- **Task item**: Would you show every line from the records that holds "computer"?

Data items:
= Beginning of Section =

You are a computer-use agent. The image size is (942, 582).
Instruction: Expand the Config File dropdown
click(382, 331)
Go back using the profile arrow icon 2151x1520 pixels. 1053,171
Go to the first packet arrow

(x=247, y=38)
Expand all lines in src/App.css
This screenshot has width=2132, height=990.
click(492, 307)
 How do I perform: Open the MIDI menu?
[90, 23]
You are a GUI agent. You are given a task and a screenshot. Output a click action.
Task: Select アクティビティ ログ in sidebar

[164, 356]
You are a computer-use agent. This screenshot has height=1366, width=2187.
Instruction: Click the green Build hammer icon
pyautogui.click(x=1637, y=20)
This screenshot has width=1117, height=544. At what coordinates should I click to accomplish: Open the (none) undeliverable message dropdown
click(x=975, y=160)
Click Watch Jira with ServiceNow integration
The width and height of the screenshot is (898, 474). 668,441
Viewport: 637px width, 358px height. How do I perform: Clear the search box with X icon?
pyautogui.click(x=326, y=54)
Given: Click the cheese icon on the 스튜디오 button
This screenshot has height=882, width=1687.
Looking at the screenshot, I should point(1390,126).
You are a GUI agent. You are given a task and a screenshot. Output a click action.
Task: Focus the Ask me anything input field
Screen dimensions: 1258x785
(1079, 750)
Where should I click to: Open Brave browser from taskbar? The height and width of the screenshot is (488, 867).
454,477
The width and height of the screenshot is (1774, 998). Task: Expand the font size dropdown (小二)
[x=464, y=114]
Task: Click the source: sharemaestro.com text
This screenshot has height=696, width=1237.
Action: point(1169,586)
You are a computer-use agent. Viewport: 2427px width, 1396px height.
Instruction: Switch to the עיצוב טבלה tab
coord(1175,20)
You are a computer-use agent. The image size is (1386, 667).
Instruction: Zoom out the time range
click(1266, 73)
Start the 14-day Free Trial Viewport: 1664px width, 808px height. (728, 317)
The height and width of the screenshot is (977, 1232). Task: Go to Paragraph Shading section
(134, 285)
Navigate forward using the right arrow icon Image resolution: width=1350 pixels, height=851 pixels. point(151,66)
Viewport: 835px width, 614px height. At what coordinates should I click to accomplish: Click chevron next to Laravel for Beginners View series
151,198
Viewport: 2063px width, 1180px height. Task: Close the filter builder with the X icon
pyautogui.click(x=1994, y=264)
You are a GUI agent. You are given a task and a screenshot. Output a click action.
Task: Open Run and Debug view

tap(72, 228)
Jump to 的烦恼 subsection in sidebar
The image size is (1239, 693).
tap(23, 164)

= End of Section =

- **Solution for this problem**:
You are a computer-use agent. The image size is (942, 582).
You are a computer-use agent. This screenshot has height=1366, width=2187.
You are a computer-use agent. Viewport: 2427px width, 1396px height.
You are a computer-use agent. The image size is (1386, 667).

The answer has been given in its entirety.